MATERIALS PROVIDED

★ ★ ★

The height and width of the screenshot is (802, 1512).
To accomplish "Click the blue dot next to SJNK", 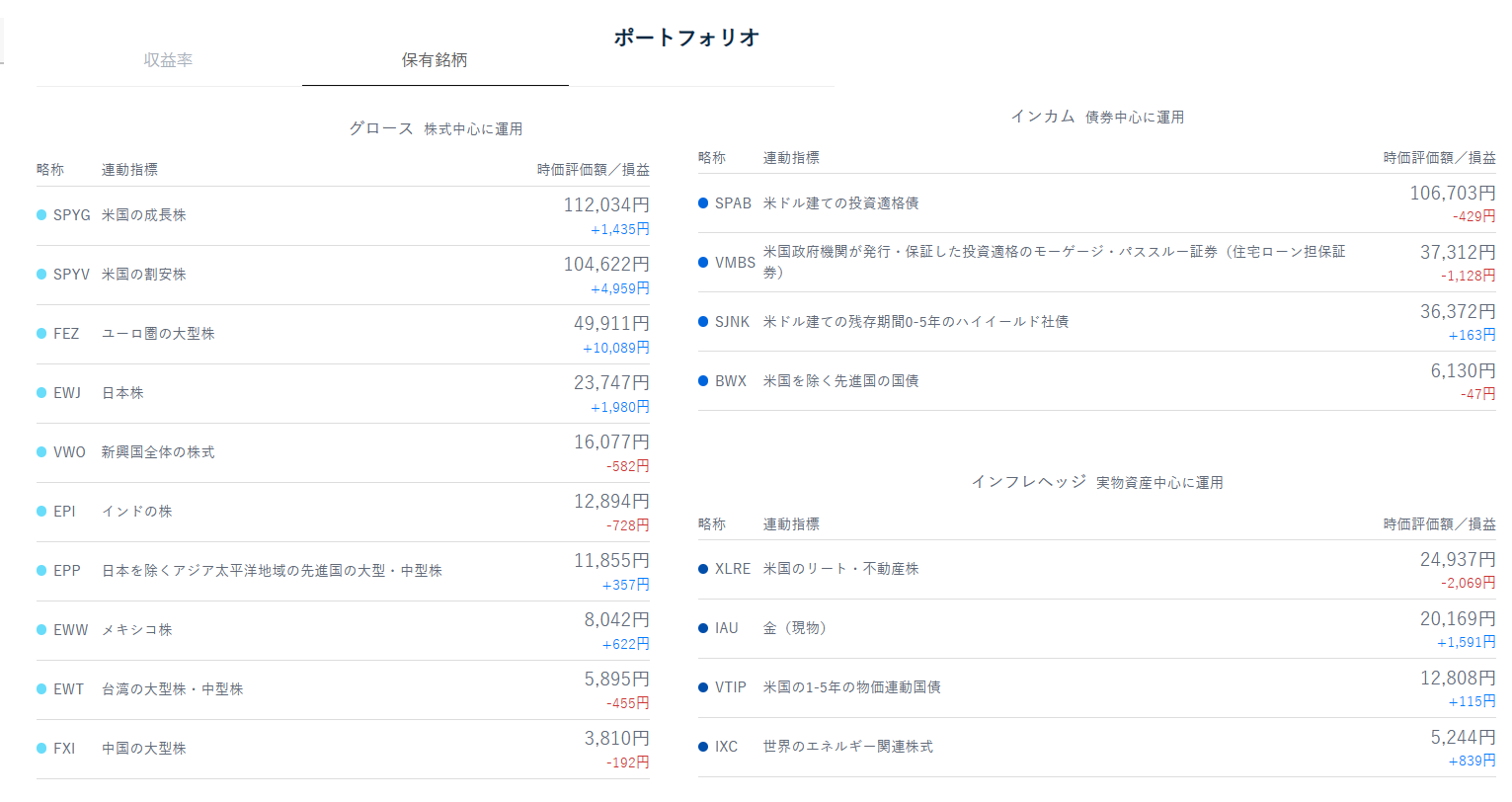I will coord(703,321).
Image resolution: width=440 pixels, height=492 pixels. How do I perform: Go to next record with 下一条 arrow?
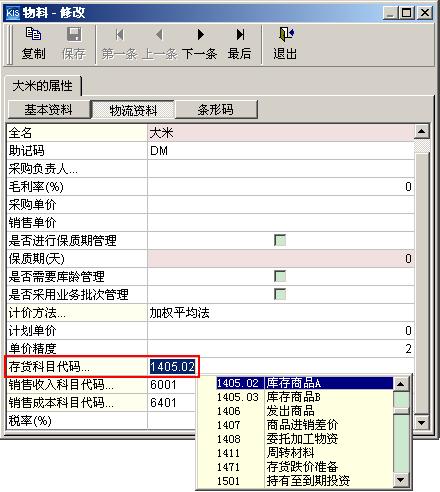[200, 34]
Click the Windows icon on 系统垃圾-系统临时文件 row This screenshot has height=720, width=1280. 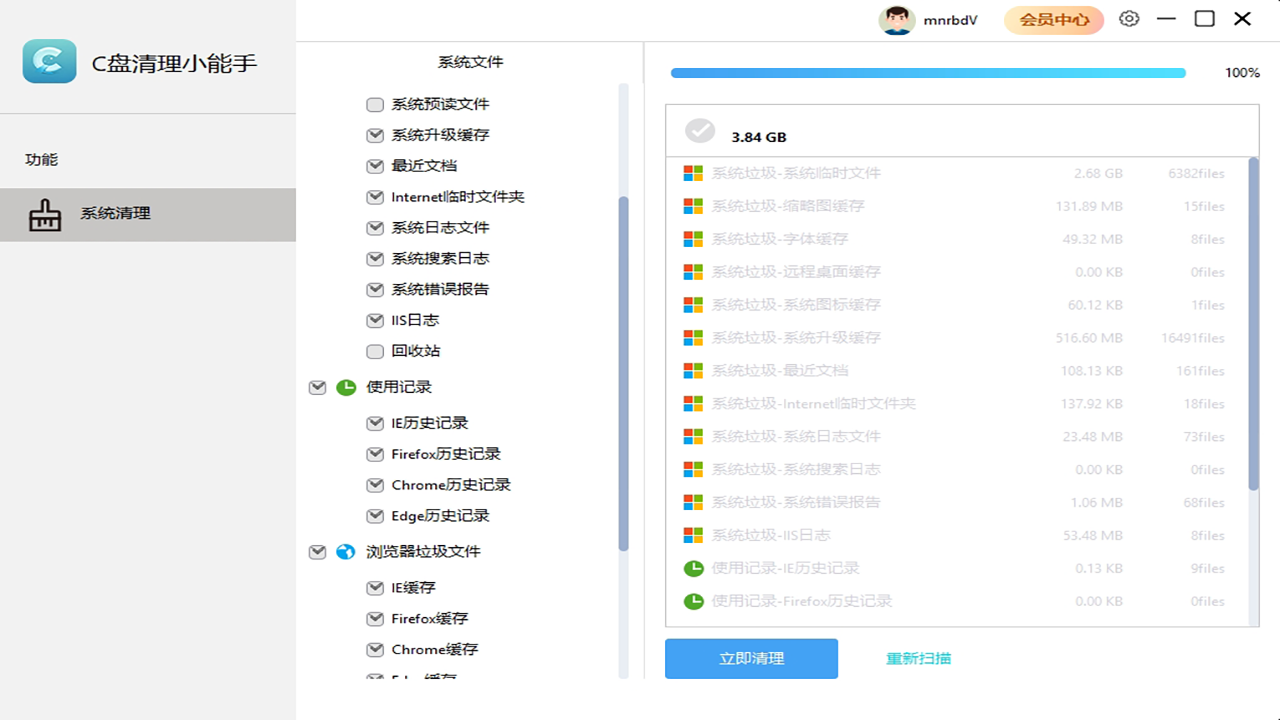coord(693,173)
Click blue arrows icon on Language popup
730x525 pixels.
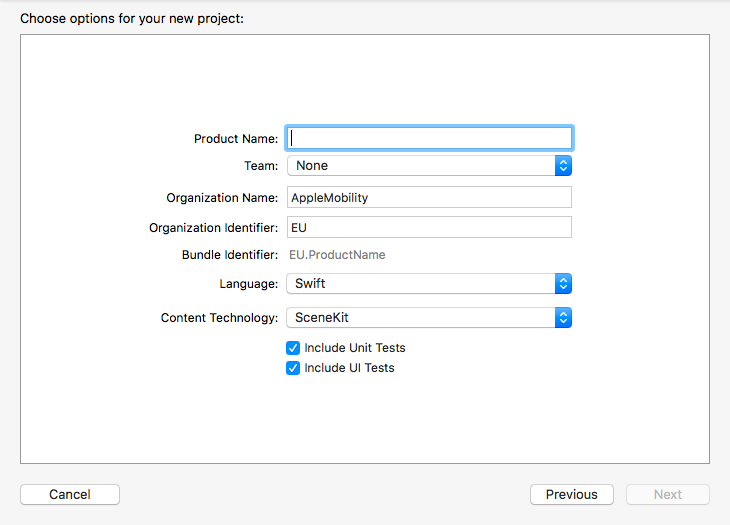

★ ★ ★

EXERCISE OBJECTIVE
At the line containing "Click blue arrows icon on Language popup", start reproducing exactly, and stop after the last line of the listing; include both ends, and leave the pictures out.

EXERCISE ANSWER
Click blue arrows icon on Language popup
730x525 pixels.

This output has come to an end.